What you need to do: Nothing but the lines from the one containing "Given: Toggle pin on CMake overview tab" through the end of the data should be retyped, exactly as they stand, and pictures should not be retyped.

(Information shown Opens)

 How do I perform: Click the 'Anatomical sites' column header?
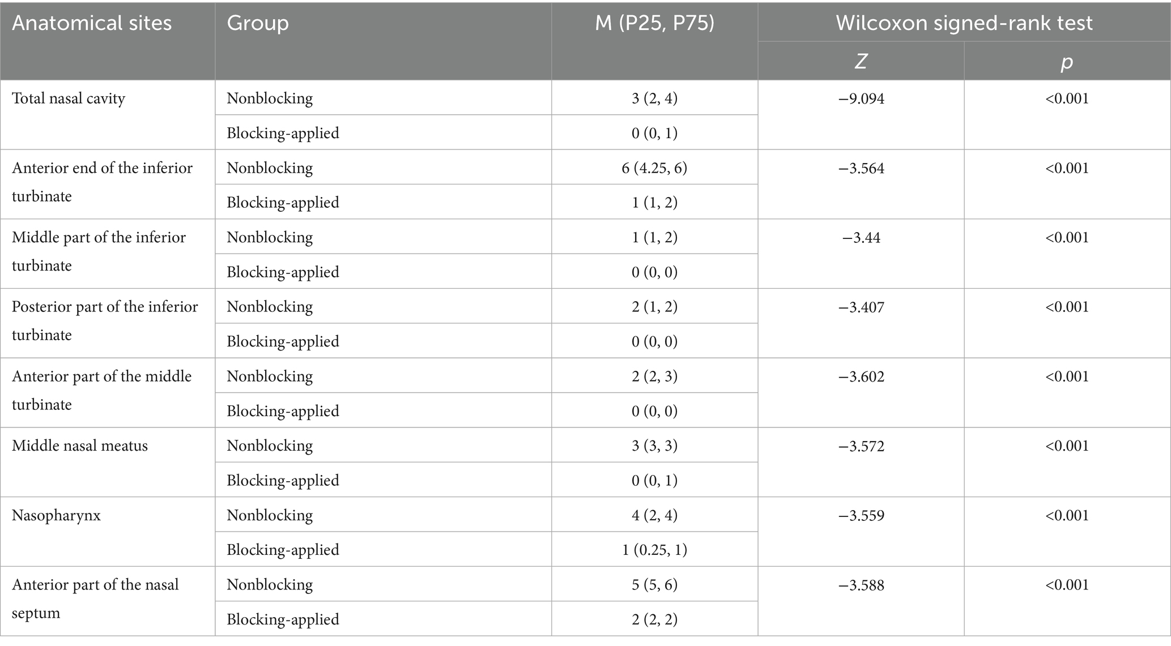92,23
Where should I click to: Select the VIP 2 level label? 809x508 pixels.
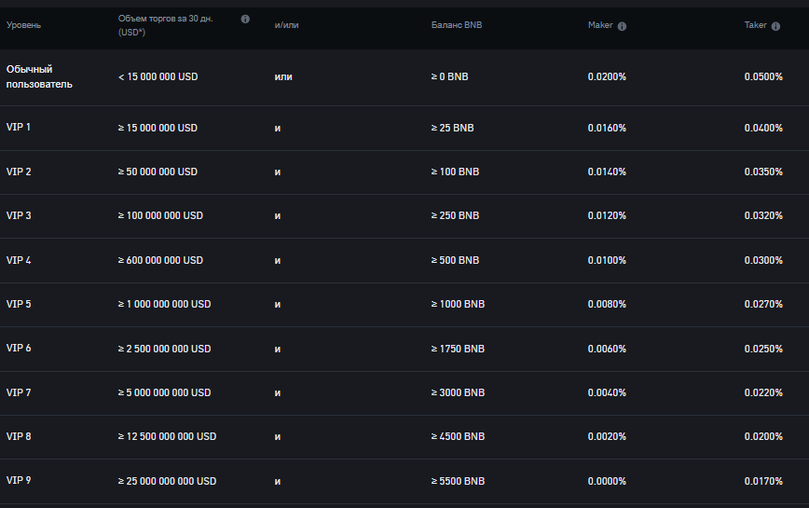19,172
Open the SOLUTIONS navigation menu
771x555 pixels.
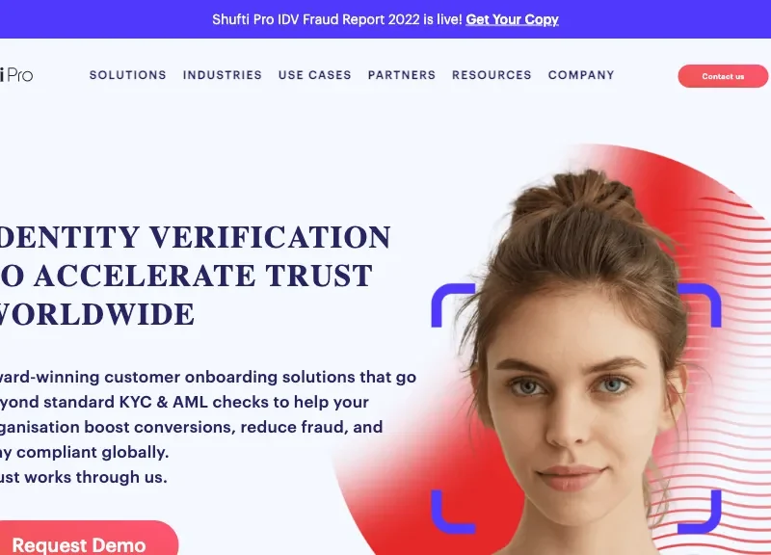pos(128,75)
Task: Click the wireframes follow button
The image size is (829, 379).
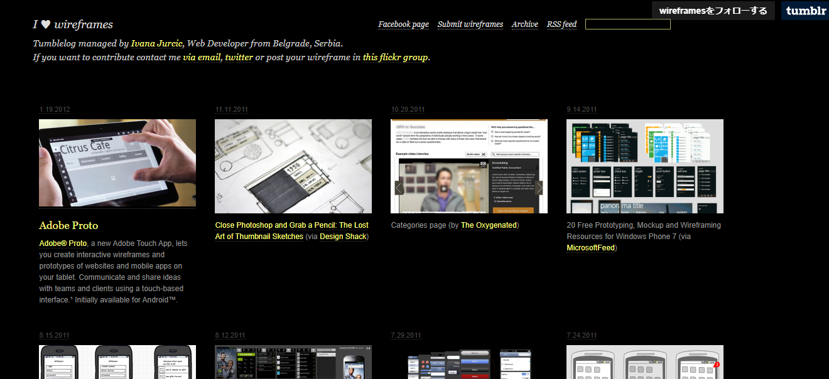Action: coord(713,11)
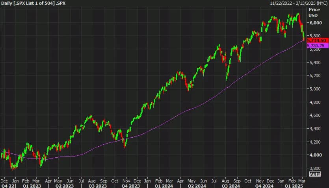The width and height of the screenshot is (329, 188).
Task: Click the 6,000 price axis label
Action: point(315,23)
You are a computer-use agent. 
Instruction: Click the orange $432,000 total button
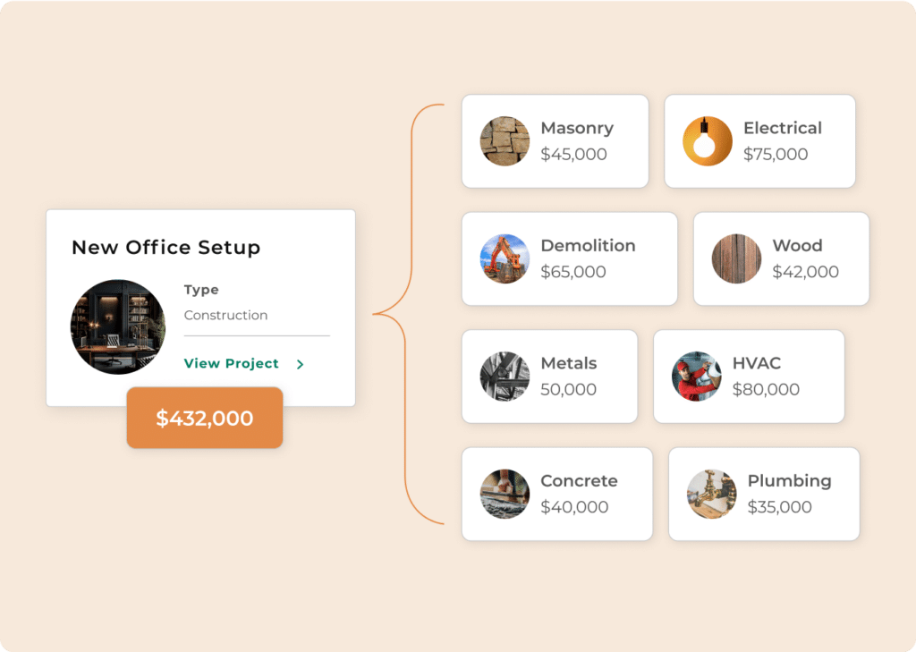pyautogui.click(x=205, y=418)
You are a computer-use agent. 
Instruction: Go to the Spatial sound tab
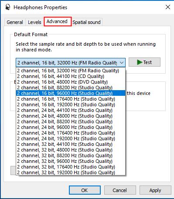[x=86, y=22]
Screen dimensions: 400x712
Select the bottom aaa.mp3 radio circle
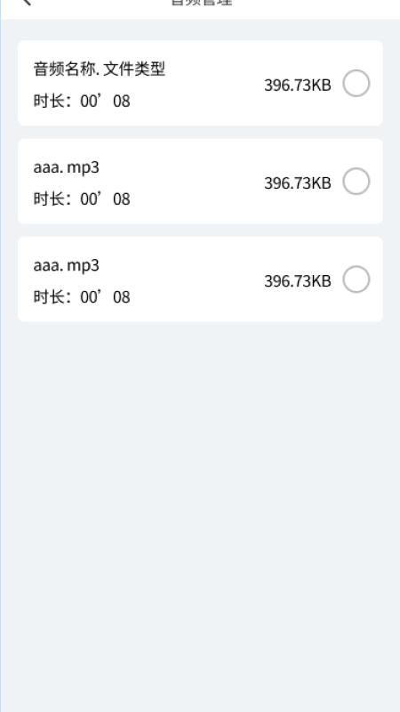[356, 279]
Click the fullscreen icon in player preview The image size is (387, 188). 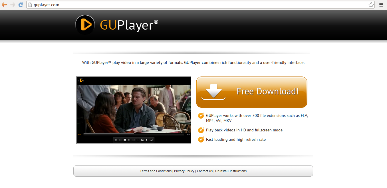pyautogui.click(x=138, y=140)
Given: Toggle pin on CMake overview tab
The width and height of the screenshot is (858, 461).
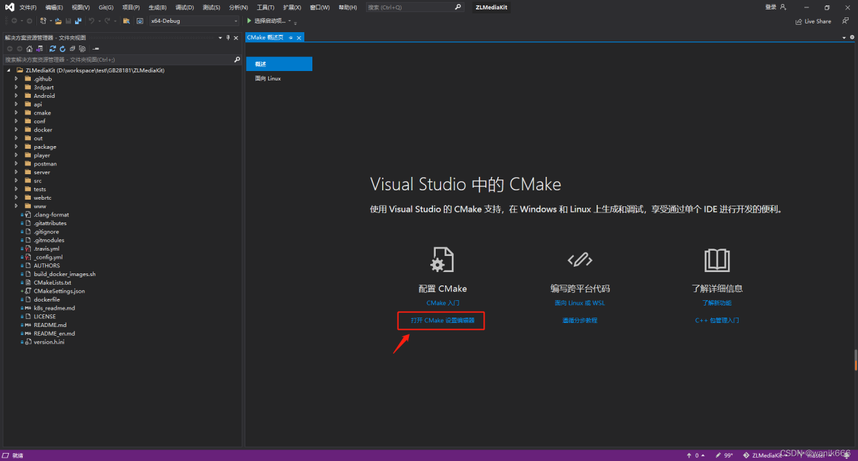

(Information shown Closes)

Response:
Given: Toggle pin on CMake overview tab
The width and height of the screenshot is (858, 461).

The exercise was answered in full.